Despite not having "an improvement," you still have enough of an improvement to generate revenue.  You have paving...which you charge $5 per day for those 300 parking spaces.  You're generating $300,000 a year in revenue.  Taxes take half of that.  Operations costs aren't terribly high for a parking lot, so you're still making profit.  Not a lot, but enough to sit on the land until the fairy princess sprinkles magical pixy dust of reckless investment, subsidy, or charity on your head.  So, you wait.  And development doesn't happen.
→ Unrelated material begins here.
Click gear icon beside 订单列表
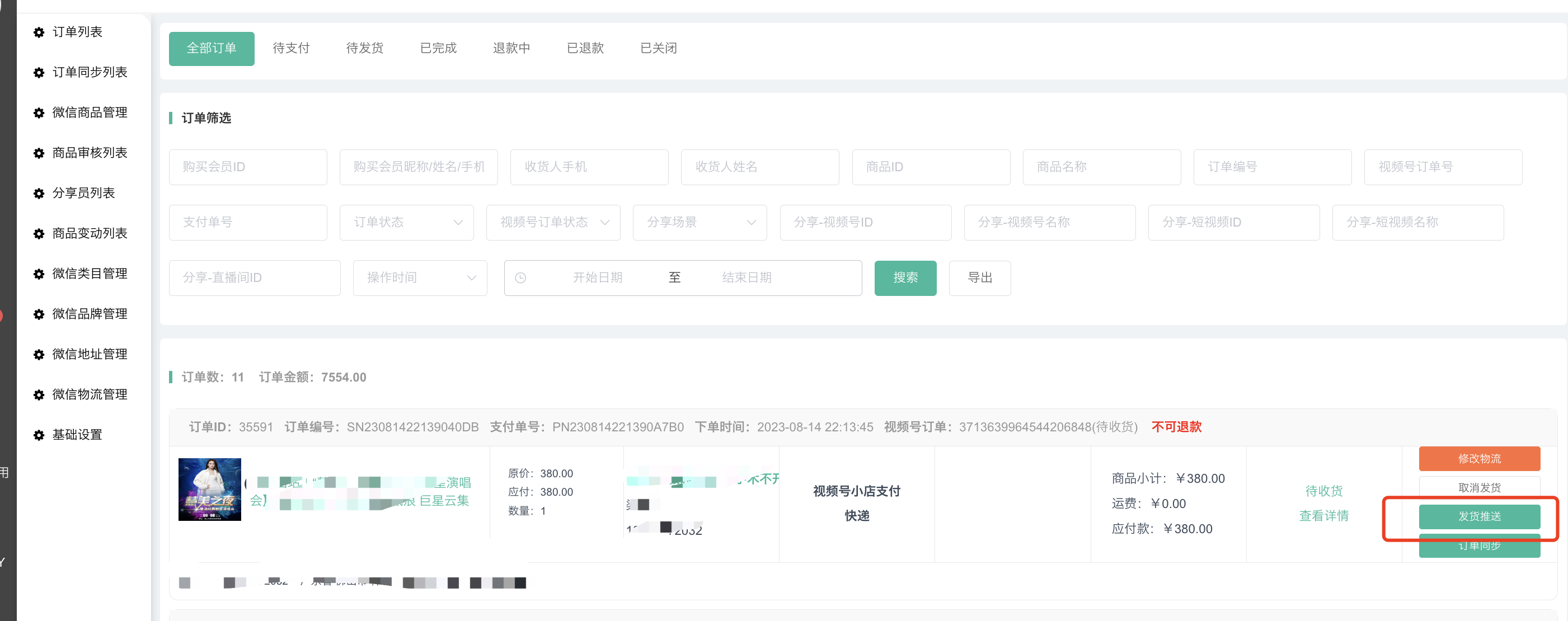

Instead of that 2.7% tax rate for city, county, schools, and hospital, we drop improvement taxes to 1.5% and raise land taxes to 12%.  In that instance, the parking lot owner is now taxed $600,000 on the land alone.  They're losing more than 2x revenue every year with O&M costs added in.  There is no improvement to be taxed, but also no improvement to generate more revenue and offset the higher taxes.

Now, for an improved property like the 5 story arts district lofts, their tax burden is $840k/yr.  Their property is worth $27M and land $3.5M.  In such a split tax, their taxes would drop 11,000.  Not much, but that shows us the base line.  What's the minimum amount of development appropriate for downtown land?  4-5 stories.  The new tax code creates an incentive to development that as a minimum.  Anything more is gravy.

Let's look at a tower.  If the improvement is $150M and the land is worth $6M, a tower's tax burden is currently about $4.3.  Under a split tax, their tax burden would be cut to $3M/year.

You want development?  You want to get rid of the blighted eye sores of vacant land and parking lots?  Re-write the rules of the game.